Records from a pointing dataset:
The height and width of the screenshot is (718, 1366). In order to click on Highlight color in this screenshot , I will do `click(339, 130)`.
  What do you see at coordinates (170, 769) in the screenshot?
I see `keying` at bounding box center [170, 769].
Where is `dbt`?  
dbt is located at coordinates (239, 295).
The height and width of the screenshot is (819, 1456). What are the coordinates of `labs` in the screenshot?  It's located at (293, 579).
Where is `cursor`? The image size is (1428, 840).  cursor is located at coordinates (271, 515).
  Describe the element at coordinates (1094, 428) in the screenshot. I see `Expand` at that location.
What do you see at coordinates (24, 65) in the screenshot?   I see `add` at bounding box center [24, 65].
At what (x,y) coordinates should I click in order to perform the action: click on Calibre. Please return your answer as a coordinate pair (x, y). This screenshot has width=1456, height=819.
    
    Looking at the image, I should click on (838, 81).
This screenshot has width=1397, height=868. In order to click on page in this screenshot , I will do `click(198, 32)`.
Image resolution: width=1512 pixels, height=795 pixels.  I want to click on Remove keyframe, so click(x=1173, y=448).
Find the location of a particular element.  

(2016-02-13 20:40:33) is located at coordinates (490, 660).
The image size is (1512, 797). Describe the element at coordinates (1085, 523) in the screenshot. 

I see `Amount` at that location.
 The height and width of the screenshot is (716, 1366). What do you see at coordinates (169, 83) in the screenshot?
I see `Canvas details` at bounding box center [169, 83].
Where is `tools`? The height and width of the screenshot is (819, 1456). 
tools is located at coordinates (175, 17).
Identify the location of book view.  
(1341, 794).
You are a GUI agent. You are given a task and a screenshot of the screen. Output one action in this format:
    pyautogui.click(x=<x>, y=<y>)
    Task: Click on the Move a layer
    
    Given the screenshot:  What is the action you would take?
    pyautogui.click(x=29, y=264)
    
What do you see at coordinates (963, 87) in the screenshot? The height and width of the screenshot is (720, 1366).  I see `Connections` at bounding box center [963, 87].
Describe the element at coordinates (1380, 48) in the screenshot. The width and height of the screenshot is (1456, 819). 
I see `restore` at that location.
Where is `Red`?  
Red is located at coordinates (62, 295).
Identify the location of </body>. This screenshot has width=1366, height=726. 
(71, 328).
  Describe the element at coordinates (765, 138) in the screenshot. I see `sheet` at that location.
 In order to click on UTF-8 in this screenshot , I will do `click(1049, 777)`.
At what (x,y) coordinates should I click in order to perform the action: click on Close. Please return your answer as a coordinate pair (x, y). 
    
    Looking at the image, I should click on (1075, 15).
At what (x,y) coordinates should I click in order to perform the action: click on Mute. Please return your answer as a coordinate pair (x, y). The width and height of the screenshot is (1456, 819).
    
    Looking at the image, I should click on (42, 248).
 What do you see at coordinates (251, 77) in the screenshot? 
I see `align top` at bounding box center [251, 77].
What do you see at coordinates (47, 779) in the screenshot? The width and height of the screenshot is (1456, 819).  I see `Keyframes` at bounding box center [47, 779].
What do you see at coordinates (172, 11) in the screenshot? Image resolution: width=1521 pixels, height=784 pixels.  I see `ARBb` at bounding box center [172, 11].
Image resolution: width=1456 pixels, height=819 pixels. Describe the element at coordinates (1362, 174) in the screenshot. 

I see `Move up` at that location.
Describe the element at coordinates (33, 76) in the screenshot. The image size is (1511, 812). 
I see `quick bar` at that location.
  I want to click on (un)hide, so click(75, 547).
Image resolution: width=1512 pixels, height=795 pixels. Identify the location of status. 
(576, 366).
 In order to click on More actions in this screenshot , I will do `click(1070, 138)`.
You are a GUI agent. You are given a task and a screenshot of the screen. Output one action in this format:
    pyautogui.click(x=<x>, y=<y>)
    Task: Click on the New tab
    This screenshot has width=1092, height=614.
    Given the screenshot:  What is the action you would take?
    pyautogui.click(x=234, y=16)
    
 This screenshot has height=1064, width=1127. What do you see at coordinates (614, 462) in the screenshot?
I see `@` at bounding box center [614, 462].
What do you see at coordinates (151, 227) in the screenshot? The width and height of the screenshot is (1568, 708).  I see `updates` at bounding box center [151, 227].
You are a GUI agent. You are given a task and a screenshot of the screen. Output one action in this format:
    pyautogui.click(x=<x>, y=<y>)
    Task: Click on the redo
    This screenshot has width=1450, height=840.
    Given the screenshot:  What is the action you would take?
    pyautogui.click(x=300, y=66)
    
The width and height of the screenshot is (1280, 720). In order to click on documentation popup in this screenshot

◆ TO DO:
Present every line of the material as a JSON list of strings, one string per line, leaving out blank lines.

◆ FINISHED ANSWER:
[
  "The height and width of the screenshot is (718, 1366). In order to click on Highlight color in this screenshot , I will do `click(339, 130)`.",
  "  What do you see at coordinates (170, 769) in the screenshot?",
  "I see `keying` at bounding box center [170, 769].",
  "Where is `dbt`?  ",
  "dbt is located at coordinates (239, 295).",
  "The height and width of the screenshot is (819, 1456). What are the coordinates of `labs` in the screenshot?  It's located at (293, 579).",
  "Where is `cursor`? The image size is (1428, 840).  cursor is located at coordinates (271, 515).",
  "  Describe the element at coordinates (1094, 428) in the screenshot. I see `Expand` at that location.",
  "What do you see at coordinates (24, 65) in the screenshot?   I see `add` at bounding box center [24, 65].",
  "At what (x,y) coordinates should I click in order to perform the action: click on Calibre. Please return your answer as a coordinate pair (x, y). This screenshot has width=1456, height=819.",
  "    Looking at the image, I should click on (838, 81).",
  "This screenshot has width=1397, height=868. In order to click on page in this screenshot , I will do `click(198, 32)`.",
  "Image resolution: width=1512 pixels, height=795 pixels.  I want to click on Remove keyframe, so click(x=1173, y=448).",
  "Find the location of a particular element.  ",
  "(2016-02-13 20:40:33) is located at coordinates (490, 660).",
  "The image size is (1512, 797). Describe the element at coordinates (1085, 523) in the screenshot. ",
  "I see `Amount` at that location.",
  " The height and width of the screenshot is (716, 1366). What do you see at coordinates (169, 83) in the screenshot?",
  "I see `Canvas details` at bounding box center [169, 83].",
  "Where is `tools`? The height and width of the screenshot is (819, 1456). ",
  "tools is located at coordinates (175, 17).",
  "Identify the location of book view.  ",
  "(1341, 794).",
  "You are a GUI agent. You are given a task and a screenshot of the screen. Output one action in this format:",
  "    pyautogui.click(x=<x>, y=<y>)",
  "    Task: Click on the Move a layer",
  "    Given the screenshot:  What is the action you would take?",
  "    pyautogui.click(x=29, y=264)",
  "What do you see at coordinates (963, 87) in the screenshot? The height and width of the screenshot is (720, 1366).  I see `Connections` at bounding box center [963, 87].",
  "Describe the element at coordinates (1380, 48) in the screenshot. The width and height of the screenshot is (1456, 819). ",
  "I see `restore` at that location.",
  "Where is `Red`?  ",
  "Red is located at coordinates (62, 295).",
  "Identify the location of </body>. This screenshot has width=1366, height=726. ",
  "(71, 328).",
  "  Describe the element at coordinates (765, 138) in the screenshot. I see `sheet` at that location.",
  " In order to click on UTF-8 in this screenshot , I will do `click(1049, 777)`.",
  "At what (x,y) coordinates should I click in order to perform the action: click on Close. Please return your answer as a coordinate pair (x, y). ",
  "    Looking at the image, I should click on (1075, 15).",
  "At what (x,y) coordinates should I click in order to perform the action: click on Mute. Please return your answer as a coordinate pair (x, y). The width and height of the screenshot is (1456, 819).",
  "    Looking at the image, I should click on (42, 248).",
  " What do you see at coordinates (251, 77) in the screenshot? ",
  "I see `align top` at bounding box center [251, 77].",
  "What do you see at coordinates (47, 779) in the screenshot? The width and height of the screenshot is (1456, 819).  I see `Keyframes` at bounding box center [47, 779].",
  "What do you see at coordinates (172, 11) in the screenshot? Image resolution: width=1521 pixels, height=784 pixels.  I see `ARBb` at bounding box center [172, 11].",
  "Image resolution: width=1456 pixels, height=819 pixels. Describe the element at coordinates (1362, 174) in the screenshot. ",
  "I see `Move up` at that location.",
  "Describe the element at coordinates (33, 76) in the screenshot. The image size is (1511, 812). ",
  "I see `quick bar` at that location.",
  "  I want to click on (un)hide, so click(75, 547).",
  "Image resolution: width=1512 pixels, height=795 pixels. Identify the location of status. ",
  "(576, 366).",
  " In order to click on More actions in this screenshot , I will do `click(1070, 138)`.",
  "You are a GUI agent. You are given a task and a screenshot of the screen. Output one action in this format:",
  "    pyautogui.click(x=<x>, y=<y>)",
  "    Task: Click on the New tab",
  "    This screenshot has width=1092, height=614.",
  "    Given the screenshot:  What is the action you would take?",
  "    pyautogui.click(x=234, y=16)",
  " This screenshot has height=1064, width=1127. What do you see at coordinates (614, 462) in the screenshot?",
  "I see `@` at bounding box center [614, 462].",
  "What do you see at coordinates (151, 227) in the screenshot? The width and height of the screenshot is (1568, 708).  I see `updates` at bounding box center [151, 227].",
  "You are a GUI agent. You are given a task and a screenshot of the screen. Output one action in this format:",
  "    pyautogui.click(x=<x>, y=<y>)",
  "    Task: Click on the redo",
  "    This screenshot has width=1450, height=840.",
  "    Given the screenshot:  What is the action you would take?",
  "    pyautogui.click(x=300, y=66)",
  "The width and height of the screenshot is (1280, 720). In order to click on documentation popup in this screenshot"
]